[Collected data entries]
——————————

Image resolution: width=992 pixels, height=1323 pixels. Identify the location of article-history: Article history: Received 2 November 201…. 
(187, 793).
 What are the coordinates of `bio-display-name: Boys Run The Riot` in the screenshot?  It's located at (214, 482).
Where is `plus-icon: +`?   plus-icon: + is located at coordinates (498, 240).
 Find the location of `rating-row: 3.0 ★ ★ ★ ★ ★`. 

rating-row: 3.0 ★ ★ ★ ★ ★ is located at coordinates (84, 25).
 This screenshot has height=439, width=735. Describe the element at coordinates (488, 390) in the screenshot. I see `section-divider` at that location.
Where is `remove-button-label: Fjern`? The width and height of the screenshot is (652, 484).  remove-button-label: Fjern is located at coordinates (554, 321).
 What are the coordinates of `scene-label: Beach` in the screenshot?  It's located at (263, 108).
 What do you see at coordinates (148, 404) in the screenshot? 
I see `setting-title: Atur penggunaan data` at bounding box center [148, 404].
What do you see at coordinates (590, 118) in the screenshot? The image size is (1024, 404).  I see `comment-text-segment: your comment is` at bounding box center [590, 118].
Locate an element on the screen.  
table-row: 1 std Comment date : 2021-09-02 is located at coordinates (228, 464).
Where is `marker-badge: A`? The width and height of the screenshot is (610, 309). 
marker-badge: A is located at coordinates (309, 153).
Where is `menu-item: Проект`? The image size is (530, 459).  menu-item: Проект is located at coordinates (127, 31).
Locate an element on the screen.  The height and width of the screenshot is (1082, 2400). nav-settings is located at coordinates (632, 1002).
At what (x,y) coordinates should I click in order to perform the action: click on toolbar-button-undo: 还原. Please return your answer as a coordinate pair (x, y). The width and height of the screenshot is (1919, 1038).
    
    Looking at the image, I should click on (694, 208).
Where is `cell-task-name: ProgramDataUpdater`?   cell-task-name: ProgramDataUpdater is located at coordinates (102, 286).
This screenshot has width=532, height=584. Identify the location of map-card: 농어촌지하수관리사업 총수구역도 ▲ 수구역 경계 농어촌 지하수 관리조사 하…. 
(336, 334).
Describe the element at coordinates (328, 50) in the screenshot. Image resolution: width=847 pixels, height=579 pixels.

——————————

-- PROBLEM STATEMENT --
Return the lines of the material without any change. Begin at the line that contains "What do you see at coordinates (590, 118)" and stop after the line that contains "table-row: 1 std".

-- SOLUTION --
What do you see at coordinates (590, 118) in the screenshot? The image size is (1024, 404).  I see `comment-text-segment: your comment is` at bounding box center [590, 118].
Locate an element on the screen.  
table-row: 1 std Comment date : 2021-09-02 is located at coordinates (228, 464).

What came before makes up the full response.